··· SUPPLIED PASSAGE ···

Miner signalled consensus upgrade

This is an update describing a new mechanism for hard-forking protocol upgrades that will be used after Lima.


All the hard forks have been scheduled so far. Lima hard fork is going to be the last scheduled hard fork, after that, there will be just community hard forks. It means that Aeternity will provide implementation of new features (some of which will be consensus breaking) and let miners decide whether they want to upgrade to a new consensus protocol or stay with the current one.

It is done in a form of voting where key blocks produced by the miners will include a certain signal showing whether they support the new consensus protocol. If the number of key blocks that include a predefined signal within a predefined signalling interval (between two block heights), a node will upgrade to the new consensus protocol at the end of the signalling interval.

--- [ ] --- ... --- [ ] --- ... --- [ ] --- [ ] ---
     H1              HS            HE - 1    HE

H1 is a height at which a node has protocol C1
HS is a signalling interval start (inclusive)
HE is a signalling interval end (exclusive)

The new consensus protocol must be strictly greater than C1. At height HS we assume that all the nodes willing to participate in the miner signalling are updated to the version able to signal and follow the new consensus protocol. HE - 1 is the last signalling block and fork happens (depending on the signalling outcome) at height HE. The hard fork happens per chain fork:

                            [ ] --- [ ] --- [ ] --- v5  <--- High difficulty
--- [ ] --- ... --- [ ] --- ... --- [ ] --- [ ] --- v4  <--- Low difficulty
     H1              HS            HE - 1    HE

If there was a fork within the signalling interval, there could be multiple competing chains with different signalling outcomes at HE. The decision whether the chain upgraded to the consensus protocol can be made after the chain reasonably settles (after HE).


The work on miner signalled consensus started at the end of July/beginning of August. First, we had to identify where we tried to get a protocol version from block height. Since there were just scheduled hard forks, there was no doubt what protocol version was supposed to be effective at a certain height. However, this changed with community forks, now it’s not possible to determine which protocol is effective at a given height (after Lima), because it depends on the fork signalling outcome. Therefore, we had to refactor a lot of code that assumed a protocol version from height. The implementation was split into two parts: code refactoring and signalling outcome computation.

Code refactoring

The core of this work was mostly getting rid of the calls to aec_hard_forks:protocol_effective_at_height/1 function which returns a protocol at a given height. For example, this function had to be removed from the sync - imagine a situation where community fork may happen at height 1000 and the local node’s chain is at height 999, the sync receives a block with height 1010. The sync at this point doesn’t know what the protocol version will be at height 1010 so getting the protocol from height isn’t relevant.

···

_GIVEN PROBLEM 1_
Retype the stretch of the miner-signalled upgrade article from "The core of" through "height isn’t relevant.".
_GIVEN PROBLEM 2_
Continue the miner-signalled upgrade article, starting right after its final sentence.

··· MATERIAL ···

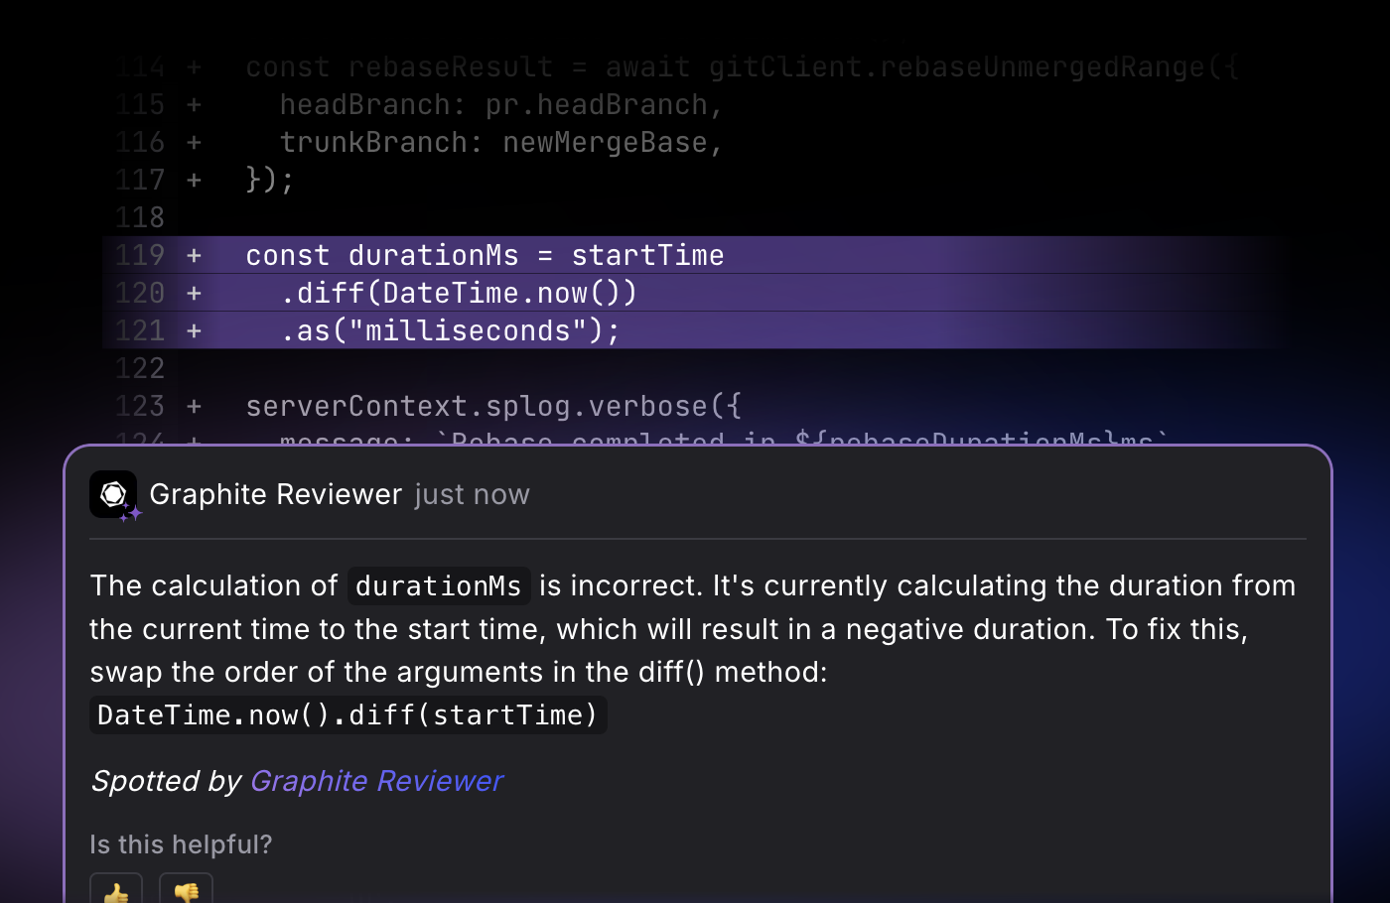Image resolution: width=1390 pixels, height=903 pixels.
Task: Click line number 122 in the gutter
Action: click(x=140, y=368)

···

_RIGHT ANSWER 1_
The core of this work was mostly getting rid of the calls to aec_hard_forks:protocol_effective_at_height/1 function which returns a protocol at a given height. For example, this function had to be removed from the sync - imagine a situation where community fork may happen at height 1000 and the local node’s chain is at height 999, the sync receives a block with height 1010. The sync at this point doesn’t know what the protocol version will be at height 1010 so getting the protocol from height isn’t relevant.

_RIGHT ANSWER 2_
The refactoring PRs: PR #2678, PR #2686, PR #2697, PR #2705, PR #2760, PR #2763, PR #2769, PR #2774, PR #2778, PR #2793, PR #2800, PR #2802, PR #2804, PR #2837, PR #2847. The result of the refactoring was that the function for getting the protocol from height can be used only when:

  • a new block is being added to the chain;
  • a new key block candidate is prepared.

Signalling outcome computation

At first we developed a mechanism that used asynchronous workers to compute the signalling outcome per chain fork. This implementation made it possible to change the configuration of fork signalling, restart the node and return the correct result per given configuration. Although, the rest of the developers decided it could be done another way when we don’t allow changes of the configuration for ae_mainnet and ae_uat so the users won’t make accidental mistakes.

The second mechanism for computing of the signalling outcome uses a separate database table where it aggregates the count of the predefined signal per key block within the signalling interval.

This part also includes changes of the configuration. For ae_mainnet and ae_uat, it’s possible to use fork_management > fork > enabled which can be set to true or false. It indicates that the node will follow the fork signalling outcome (true) or stay with the current protocol (false). If the configuration is missing, the default value is true. The other environments (different form the mainnet and testnet) may use the full configuration, for example:

enabled: true                                
signalling_start_height: 1000
signalling_end_height: 2000
# How many blocks at least must include signal to make new protocol active.
signalling_block_count: 900
# The signal value (it's part of key block header - info field).   
info_field: 1234
# The new protocol version.
version: 5

The PR that implements all of this is now in master (PR #2868). There is also a pending PR in the protocol repo (PR #385).


The signalling using the key block header field info is backward compatible, as the meaning of the value of such field is not under consensus.

The activation of the new consensus protocol based on miner signalling is meant to be a temporary measure during the time interval when the new protocol may be activated on the network while the node is running. Once the network reasonably settles on whether to activate the new consensus protocol, the user is meant to enforce such decision on the eventual node restart either by configuration or by upgrading the node to a new version.


All the initial design was done by Luca Favatella with help of Juraj Hlista. The implementation was done by Juraj Hlista.


I wrote a paper about miner signalled consensus upgrade, it can be found here.


Thanks a lot for your contribution! I will read and feedback on this (for sure I will also have one or two questions).

Keep it up!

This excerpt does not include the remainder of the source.